Speaking to another Iraqi official about Nuri Kamal al-Maliki, the Iraqi prime minister, King Abdullah said, “You and Iraq are in my heart, but that man is not.” The king called President Asif Ali Zardari of Pakistan the greatest obstacle to that country’s progress. “When the head is rotten,” he said, “it affects the whole body.”

The possibility that a large number of diplomatic cables might become public has been discussed in government and media circles since May. That was when, in an online chat, an Army intelligence analyst, Pfc Bradley Manning, described having downloaded from a military computer system many classified documents, including “2,60,000 State Department cables from embassies and consulates all over the world.” In an online discussion with Adrian Lamo, a computer hacker, Private Manning said he had delivered the cables and other documents to WikiLeaks.

Lamo reported Private Manning’s disclosures to federal authorities, and Private Manning was arrested. He has been charged with illegally leaking classified information and faces a possible court-martial and, if convicted, a lengthy prison term.

In July and October, ‘The Times’, the British newspaper ‘The Guardian’ and the German magazine ‘Der Spiegel’ published articles based on documents about Afghanistan and Iraq. Those collections were placed online by WikiLeaks, with selective redactions of the Afghan documents and much heavier redactions of the Iraq reports.

Fodder for historians

Traditionally, most diplomatic cables remain secret for decades, providing fodder for historians only when the participants are long retired or dead. The State Department’s unclassified history series, titled “Foreign Relations of the US,” has reached only 1972.

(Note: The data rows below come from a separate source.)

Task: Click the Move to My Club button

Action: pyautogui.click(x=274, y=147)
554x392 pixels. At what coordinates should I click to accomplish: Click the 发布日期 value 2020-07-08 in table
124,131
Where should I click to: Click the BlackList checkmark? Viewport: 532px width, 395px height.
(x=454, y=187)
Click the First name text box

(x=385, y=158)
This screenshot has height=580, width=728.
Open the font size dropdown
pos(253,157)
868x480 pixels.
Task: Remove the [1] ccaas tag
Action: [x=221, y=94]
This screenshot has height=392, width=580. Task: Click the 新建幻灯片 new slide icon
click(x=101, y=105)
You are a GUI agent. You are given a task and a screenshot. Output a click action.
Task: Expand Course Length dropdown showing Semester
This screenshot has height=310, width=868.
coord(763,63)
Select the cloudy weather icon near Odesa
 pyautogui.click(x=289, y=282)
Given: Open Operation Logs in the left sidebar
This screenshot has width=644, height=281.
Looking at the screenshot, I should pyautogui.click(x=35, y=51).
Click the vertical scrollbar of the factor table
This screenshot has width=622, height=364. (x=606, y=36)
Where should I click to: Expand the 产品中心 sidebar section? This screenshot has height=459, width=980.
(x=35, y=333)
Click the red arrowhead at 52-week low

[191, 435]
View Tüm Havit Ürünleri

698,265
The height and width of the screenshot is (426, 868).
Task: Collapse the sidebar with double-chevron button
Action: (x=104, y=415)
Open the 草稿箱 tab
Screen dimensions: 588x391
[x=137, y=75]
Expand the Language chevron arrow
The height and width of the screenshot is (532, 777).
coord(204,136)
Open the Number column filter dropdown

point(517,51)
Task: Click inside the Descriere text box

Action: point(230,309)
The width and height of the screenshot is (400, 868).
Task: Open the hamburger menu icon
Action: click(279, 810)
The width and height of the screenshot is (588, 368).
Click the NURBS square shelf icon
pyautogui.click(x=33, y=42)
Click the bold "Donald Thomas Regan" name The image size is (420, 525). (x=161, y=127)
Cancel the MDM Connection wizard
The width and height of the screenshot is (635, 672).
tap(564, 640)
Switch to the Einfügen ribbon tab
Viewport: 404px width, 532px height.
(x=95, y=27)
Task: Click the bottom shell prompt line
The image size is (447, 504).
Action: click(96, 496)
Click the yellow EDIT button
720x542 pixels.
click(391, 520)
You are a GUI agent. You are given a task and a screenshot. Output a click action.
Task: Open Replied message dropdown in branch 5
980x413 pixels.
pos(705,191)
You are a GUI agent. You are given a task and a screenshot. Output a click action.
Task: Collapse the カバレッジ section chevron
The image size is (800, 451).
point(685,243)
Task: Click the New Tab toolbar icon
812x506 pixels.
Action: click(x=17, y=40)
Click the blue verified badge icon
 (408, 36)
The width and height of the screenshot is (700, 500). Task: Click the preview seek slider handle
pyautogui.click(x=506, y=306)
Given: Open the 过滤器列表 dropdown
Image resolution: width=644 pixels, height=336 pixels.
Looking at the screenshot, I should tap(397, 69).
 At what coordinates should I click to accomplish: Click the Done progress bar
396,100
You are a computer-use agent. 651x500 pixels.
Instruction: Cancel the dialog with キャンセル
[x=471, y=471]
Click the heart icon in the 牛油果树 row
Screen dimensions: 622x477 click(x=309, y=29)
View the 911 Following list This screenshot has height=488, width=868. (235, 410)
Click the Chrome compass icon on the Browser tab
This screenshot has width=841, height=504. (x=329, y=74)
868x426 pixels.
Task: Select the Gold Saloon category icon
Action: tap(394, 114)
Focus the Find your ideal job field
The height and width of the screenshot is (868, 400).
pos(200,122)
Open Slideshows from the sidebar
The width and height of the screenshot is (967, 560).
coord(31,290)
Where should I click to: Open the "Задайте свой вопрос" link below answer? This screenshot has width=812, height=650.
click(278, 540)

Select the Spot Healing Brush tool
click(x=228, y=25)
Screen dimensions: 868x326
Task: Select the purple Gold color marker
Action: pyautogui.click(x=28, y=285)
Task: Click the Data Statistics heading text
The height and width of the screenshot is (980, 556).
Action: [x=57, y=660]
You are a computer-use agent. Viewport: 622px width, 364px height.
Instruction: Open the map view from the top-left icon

While an overwhelming majority of the quarter-million cables provided to ‘The Times’ are from the post-9/11 era, several hundred date from 1966 to the 1990s. Some show diplomats struggling to make sense of major events whose future course they could not guess.

In a 1979 cable to Washington, Bruce Laingen, an American diplomat in Tehran, mused with a knowing tone about the Iranian revolution that had just occurred: “Perhaps the single dominant aspect of the Persian psyche is an overriding egoism,” Laingen wrote, offering tips on exploiting this psyche in negotiations with the new government. Less than three months later, Laingen and his colleagues would be taken hostage by radical Iranian students, hurling the Carter administration into crisis and, perhaps, demonstrating the hazards of diplomatic hubris.

In 1990, an American diplomat sent an excited dispatch from Cape Town: he had just learned from a lawyer for Nelson Mandela that Mandela’s 27-year imprisonment was to end. The cable conveys the momentous changes about to begin for South Africa, even as it discusses preparations for an impending visit from the Rev Jesse L Jackson.

The voluminous traffic of more recent years — well over half of the quarter-million cables date from 2007 or later — show American officials struggling with events whose outcomes are far from sure. To read through them is to become a global voyeur, immersed in the jawboning, inducements and penalties the US wields in trying to have its way with a recalcitrant world.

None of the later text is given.